**AIM OF THE EXERCISE**
Give the material from the line containing "You are a computer-use agent." through the line containing "The image size is (653, 368)." as a numbered list, leaving out blank lines and pictures.

**RECORDS FOR THE TASK**
++++++

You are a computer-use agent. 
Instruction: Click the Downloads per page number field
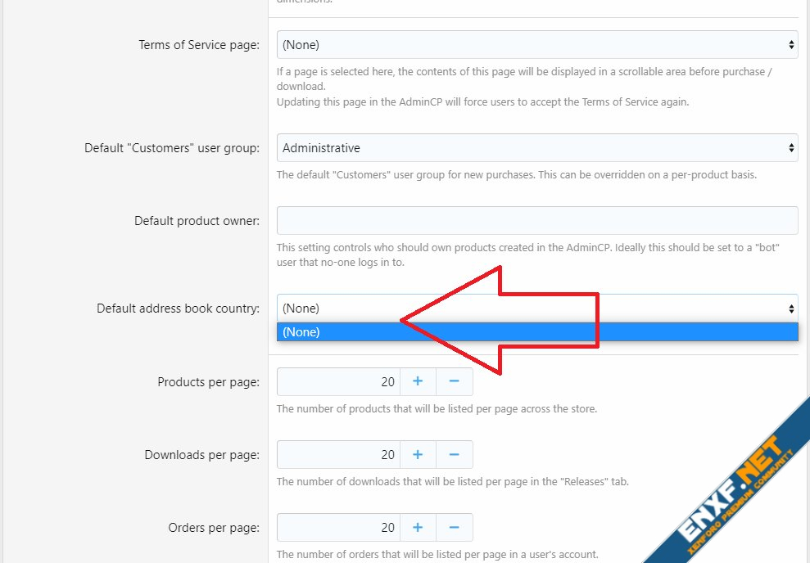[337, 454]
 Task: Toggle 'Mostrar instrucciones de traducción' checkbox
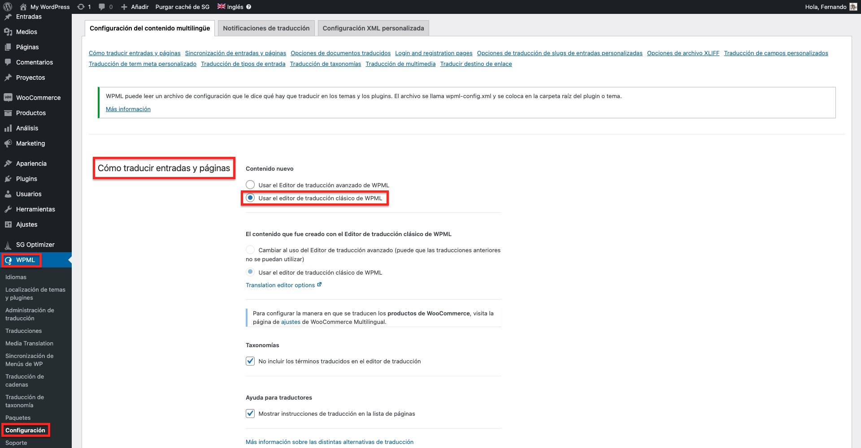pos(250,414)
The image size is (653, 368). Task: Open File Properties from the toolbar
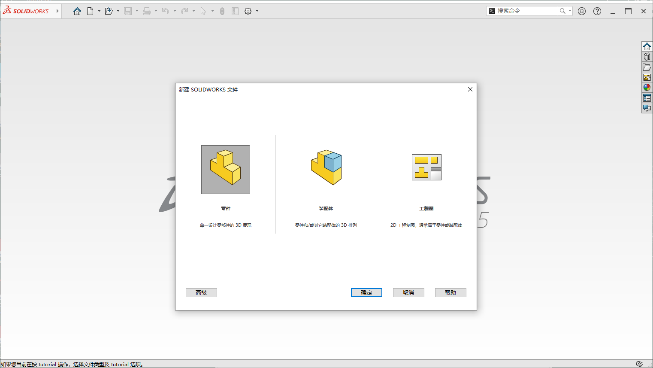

++++++

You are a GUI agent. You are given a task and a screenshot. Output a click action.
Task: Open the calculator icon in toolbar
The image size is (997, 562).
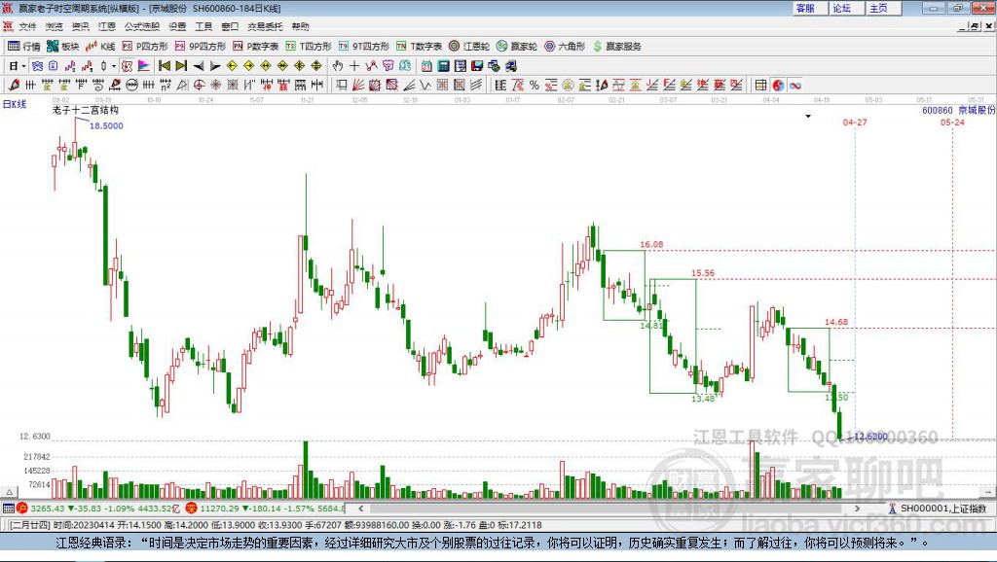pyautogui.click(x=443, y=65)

++++++

**PROBLEM SOLUTION**
1. You are a computer-use agent. 
2. Instruction: Click the Downloads per page number field
3. [337, 454]
4.  Task: Toggle 'Mostrar instrucciones de traducción' checkbox
5. pos(250,414)
6. The image size is (653, 368). Task: Open File Properties from the toolbar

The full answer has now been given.